MLOps | Versioning Datasets with Git & DVC
GIT
GitHub uses an application known as Git to apply version control to your code. All the files for a project are stored in a central remote location known as a repository.
Its simplistic UI and ease of using commands make it the best fit for versioning the files.
But the data science projects also deal with data files along with code files, and certainly, it is not advisable to maintain let’s say a 50 GB data file and multiple versions on GitHub.
So, is there a way or a workaround to version our data files and keep track of it? Yes, and we achieve this with DVC(Data Version Control).
DVC
DVC enables Git to handle large files and directories with the same performance that you get with small code files.
commands like git clone can still be used and it pulls not only code files but also the associated data files in our workspace.
领英推荐
Data & Model Versioning:
DVC lets capture the versions of your data and models in Git commits, while storing them on-premises or in cloud storage. It also provides a mechanism to switch between these different data contents.
Is it possible to run a DVC pipeline with code from one branch?and dataset from?other?
Yes, certainly possible. As the model building is an iterative process, there may be scenarios where a given?branch has some new features in it and we want to check if those new features have any impact on my current model’s performance in?another branch. So instead of replicating the dataset and reproducing the new features, we could switch branches and leverage the existing data versions.
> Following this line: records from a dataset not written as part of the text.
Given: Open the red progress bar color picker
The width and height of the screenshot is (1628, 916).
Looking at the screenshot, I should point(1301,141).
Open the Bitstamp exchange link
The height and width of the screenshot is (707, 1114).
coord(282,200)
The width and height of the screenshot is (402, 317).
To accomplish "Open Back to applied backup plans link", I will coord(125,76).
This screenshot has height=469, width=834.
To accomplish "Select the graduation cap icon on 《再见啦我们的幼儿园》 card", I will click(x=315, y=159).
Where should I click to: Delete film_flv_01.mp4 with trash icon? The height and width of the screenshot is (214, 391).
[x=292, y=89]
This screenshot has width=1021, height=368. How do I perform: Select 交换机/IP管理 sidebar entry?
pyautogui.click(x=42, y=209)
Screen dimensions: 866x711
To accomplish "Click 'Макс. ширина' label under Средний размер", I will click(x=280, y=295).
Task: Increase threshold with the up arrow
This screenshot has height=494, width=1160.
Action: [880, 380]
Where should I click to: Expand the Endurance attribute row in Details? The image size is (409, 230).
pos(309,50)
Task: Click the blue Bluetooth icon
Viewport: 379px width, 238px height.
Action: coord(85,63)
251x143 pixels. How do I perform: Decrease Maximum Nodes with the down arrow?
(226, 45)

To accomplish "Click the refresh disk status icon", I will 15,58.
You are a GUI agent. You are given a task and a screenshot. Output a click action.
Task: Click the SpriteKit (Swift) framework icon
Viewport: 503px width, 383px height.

#DataVersionControl #datamanagement #dataops #versioncontrol #DataVersioning #CollaborativeData #GitForData #DataWorkflow #DataScienceTools #datasciencetools #datapipeline #datascience #dataanalytics #bigdataanalytics #datadrivendecisions #datainsights #dataanalysis #machinelearning #artificialintelligence #predictiveanalytics #datavisualization #statisticalanalysis #featureengineering #datamining #dataengineering #datascientists #businessintelligence
ML Engineer | Python | NLP | GenAI | Prompt Engineering | Ex-Aerospace Engineer
1 年Hi Harshwardhan Jadhav, I have a question. to answer mu question, I would like to set the scenario as follows: 1. firstly I had added the dataset folder in dvc remote storage (dvc add input/data_converted) 2. secondly, just created data preparation stage (dvc stage add -n data_preparation -d data_preparation.py -d config.ini -d ./input/data_for_spacy_conversion/ -o ./input/data_converted/ -o input/data_for_training/ python data_preparation.py) I got an error as below: "ERROR: output 'input\data_converted' is already specified in stage: 'input\data_converted.dvc'. Use `dvc remove input\data_converted.dvc` to stop tracking the overlapping output." Can't we send dvc tracked folder as output parameter in dvc stage command????